Tonnage volumes at Dublin Port recover slightly
After nine months, volumes are down 6.9% compared with the same period last year
Monthly trade volumes have been comparatively strong, culminating in growth of 1.2% in the third quarter. Photograph: Dara Mac Dónaill
Tonnage volumes at Dublin Port recovered slightly in the third quarter following steep declines earlier in the year due to Brexit and the Covid-19 pandemic.
The latest figures from Dublin Port Company show an increase in overall port tonnage of 1.2 per cent for the quarter. After nine months, volumes are down 6.9 per cent compared with the same period last year.
Having seen a decline of 4.8 per cent in first quarter due to Brexit stockpiling, there was a further and steeper decline in the second quarter of 17 per cent as Covid-19 impacted the country.
Since then, monthly trade volumes have been comparatively strong, culminating in growth of 1.2 per cent from July to September, which was export led.
Exports for the three months grew 6.6 per cent, more than offsetting the 2.4 per cent decline in imports.
Unitised trade (trailers and containers combined) grew 3.1 per cent to 384,000 units during the quarter, with roll on-roll off growing 4.1 per cent to 276,000 units and lift on-lift off by 0.2 per cent to 192,000.
Imports of new trade vehicles decreased marginally by 0.6 per cent to 12,400 units. For the nine months to September, 53,000 new trade vehicles have been imported through Dublin Port, a decline of 29.3 per cent compared with last year.
Bulk liquid volumes, primarily petroleum products, fell 20.4 per cent to 972,000 tonnes during the quarter and are down by almost the same level (18.4 per cent) year to date.
Bulk solid commodities (including animal feed, ore concentrates from Tara Mines, bulk cement products and scrap metals) grew 56 per cent to 515,000 tonnes.
Ferry passenger numbers decreased 66.2 per cent to 264,000. This figure includes heavy goods vehicle drivers. The number of tourist vehicles fell 64.6 per cent to 79,000.
There were no cruise ship calls to Dublin Port during the period and none are anticipated for the remainder of the year.
Dublin Port chief executive Eamonn O’Reilly said growth of 1.2 per cent in the third quarter was “remarkable” and the outlook for the full year was “nowhere near as bad as we had feared it might be just a few months ago”.
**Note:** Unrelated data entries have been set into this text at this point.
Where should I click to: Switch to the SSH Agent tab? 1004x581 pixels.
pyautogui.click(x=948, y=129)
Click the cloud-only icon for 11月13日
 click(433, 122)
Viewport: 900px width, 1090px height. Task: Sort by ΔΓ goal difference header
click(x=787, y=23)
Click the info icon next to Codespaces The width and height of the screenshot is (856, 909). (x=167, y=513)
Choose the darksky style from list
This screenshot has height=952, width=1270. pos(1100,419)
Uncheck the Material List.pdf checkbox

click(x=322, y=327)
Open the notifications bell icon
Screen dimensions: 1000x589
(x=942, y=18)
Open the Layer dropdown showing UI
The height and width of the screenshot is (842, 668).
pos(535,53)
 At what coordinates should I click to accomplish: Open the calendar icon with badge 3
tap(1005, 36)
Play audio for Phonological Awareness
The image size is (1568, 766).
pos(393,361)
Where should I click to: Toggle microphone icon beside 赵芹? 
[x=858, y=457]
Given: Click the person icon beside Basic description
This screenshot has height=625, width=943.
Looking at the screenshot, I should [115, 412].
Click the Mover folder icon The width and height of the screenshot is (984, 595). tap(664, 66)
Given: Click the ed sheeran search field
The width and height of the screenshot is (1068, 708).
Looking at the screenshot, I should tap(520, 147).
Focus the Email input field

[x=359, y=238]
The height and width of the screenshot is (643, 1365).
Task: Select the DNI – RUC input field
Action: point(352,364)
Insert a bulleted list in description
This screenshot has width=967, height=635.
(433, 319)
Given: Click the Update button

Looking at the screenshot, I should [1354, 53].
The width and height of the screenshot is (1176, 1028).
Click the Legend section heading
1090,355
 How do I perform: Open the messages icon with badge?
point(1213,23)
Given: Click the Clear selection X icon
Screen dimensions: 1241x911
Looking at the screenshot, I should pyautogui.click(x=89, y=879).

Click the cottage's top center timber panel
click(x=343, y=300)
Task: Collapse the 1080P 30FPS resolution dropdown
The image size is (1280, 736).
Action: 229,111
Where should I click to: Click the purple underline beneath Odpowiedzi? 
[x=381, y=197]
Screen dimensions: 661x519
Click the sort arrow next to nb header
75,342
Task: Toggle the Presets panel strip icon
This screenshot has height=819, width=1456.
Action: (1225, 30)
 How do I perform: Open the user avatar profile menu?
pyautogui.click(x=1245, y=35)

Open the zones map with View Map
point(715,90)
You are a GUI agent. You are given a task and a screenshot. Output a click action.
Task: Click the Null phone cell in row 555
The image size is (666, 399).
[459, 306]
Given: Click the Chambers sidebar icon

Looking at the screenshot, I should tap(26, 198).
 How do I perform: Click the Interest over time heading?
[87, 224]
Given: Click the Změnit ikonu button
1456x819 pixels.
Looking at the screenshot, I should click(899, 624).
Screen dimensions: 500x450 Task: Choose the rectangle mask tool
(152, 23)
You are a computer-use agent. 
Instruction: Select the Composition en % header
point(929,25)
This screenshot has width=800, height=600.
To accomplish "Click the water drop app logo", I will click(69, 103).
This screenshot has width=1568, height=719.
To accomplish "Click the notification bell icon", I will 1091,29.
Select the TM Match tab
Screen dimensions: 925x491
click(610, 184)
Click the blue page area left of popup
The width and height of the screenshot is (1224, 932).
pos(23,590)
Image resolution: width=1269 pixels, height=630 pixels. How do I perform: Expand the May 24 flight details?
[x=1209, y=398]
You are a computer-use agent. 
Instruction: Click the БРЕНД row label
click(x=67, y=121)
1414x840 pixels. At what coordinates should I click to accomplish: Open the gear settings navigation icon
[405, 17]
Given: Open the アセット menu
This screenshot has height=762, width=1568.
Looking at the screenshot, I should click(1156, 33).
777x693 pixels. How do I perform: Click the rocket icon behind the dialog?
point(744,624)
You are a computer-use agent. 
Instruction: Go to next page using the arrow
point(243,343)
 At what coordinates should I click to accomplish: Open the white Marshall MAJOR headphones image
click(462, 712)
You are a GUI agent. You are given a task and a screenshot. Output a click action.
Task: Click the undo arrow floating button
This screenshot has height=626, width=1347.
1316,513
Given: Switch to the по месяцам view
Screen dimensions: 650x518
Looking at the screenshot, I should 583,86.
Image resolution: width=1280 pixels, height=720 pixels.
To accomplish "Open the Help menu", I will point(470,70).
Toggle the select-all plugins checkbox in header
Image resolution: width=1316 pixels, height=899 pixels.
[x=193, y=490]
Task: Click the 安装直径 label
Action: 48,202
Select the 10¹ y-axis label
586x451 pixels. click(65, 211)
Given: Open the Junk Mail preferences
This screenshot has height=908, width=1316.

“At the rate we are going, we could end the year down by not much more than 6 per cent,” he said.
“By comparison, after the peak of 2007, we saw declines of 4.4 per cent in 2008 followed by 10.4 per cent in 2009. Importantly, our monthly volumes during this recession are a million tonnes ahead of where they were at the corresponding point in the previous recession.
“The most dramatic impact from the recession has been the decline of one-fifth in petroleum imports both in the third quarter and year to date. One-third of all of the country’s energy requirements are met by petroleum imports through Dublin Port.”
Mr O’Reilly added that Brexit remained a major unknown. “Like everyone else, we hope that a trade deal is done which obviates the need for much of the infrastructure that has had to be provided to mitigate this risk,” he said.
“Dublin Port Company alone has invested €30 million to prepare for Brexit.”